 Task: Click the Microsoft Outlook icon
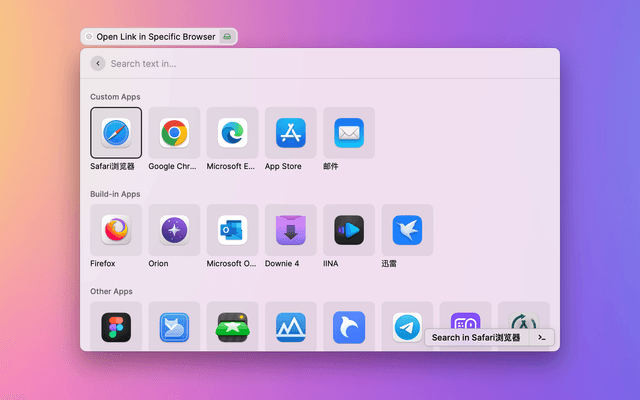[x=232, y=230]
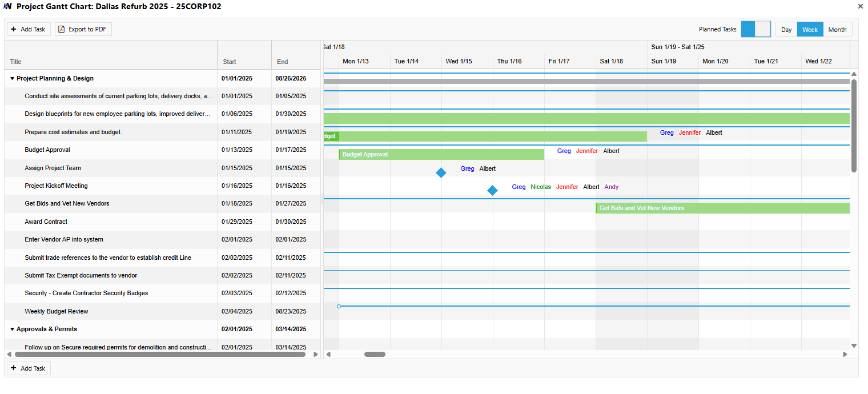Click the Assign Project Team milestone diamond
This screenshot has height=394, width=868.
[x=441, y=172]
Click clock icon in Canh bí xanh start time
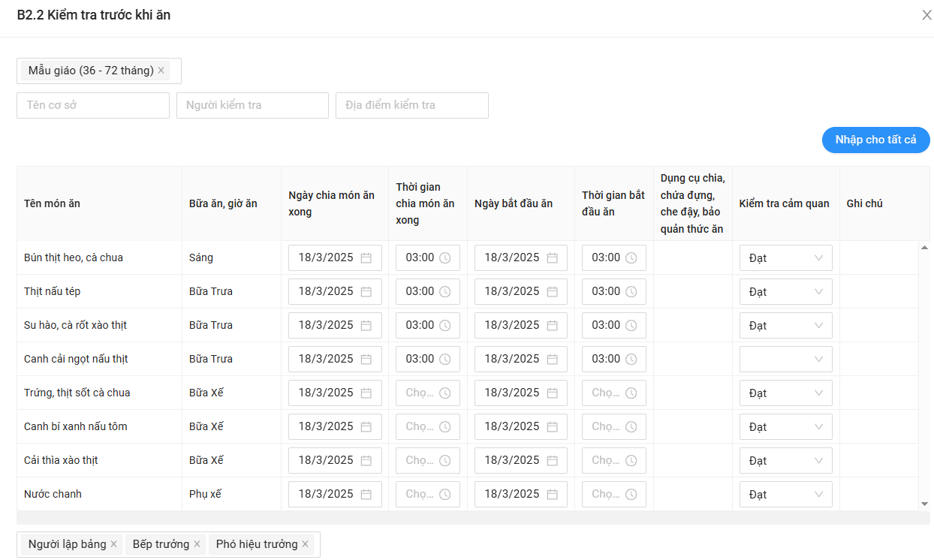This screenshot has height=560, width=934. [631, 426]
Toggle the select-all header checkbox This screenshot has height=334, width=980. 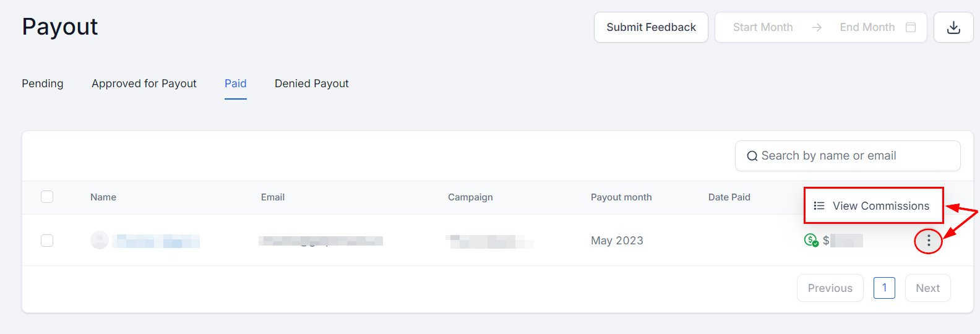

***

### Assignment:
Would you please set down the listing above exactly, minus its images?

### Exercise result:
 Task: Click the Microsoft Outlook icon
[x=232, y=230]
Click the Assign Project Team milestone diamond
This screenshot has height=394, width=868.
[x=441, y=172]
Click clock icon in Canh bí xanh start time
This screenshot has height=560, width=934. [631, 426]
Toggle the select-all header checkbox This screenshot has height=334, width=980. 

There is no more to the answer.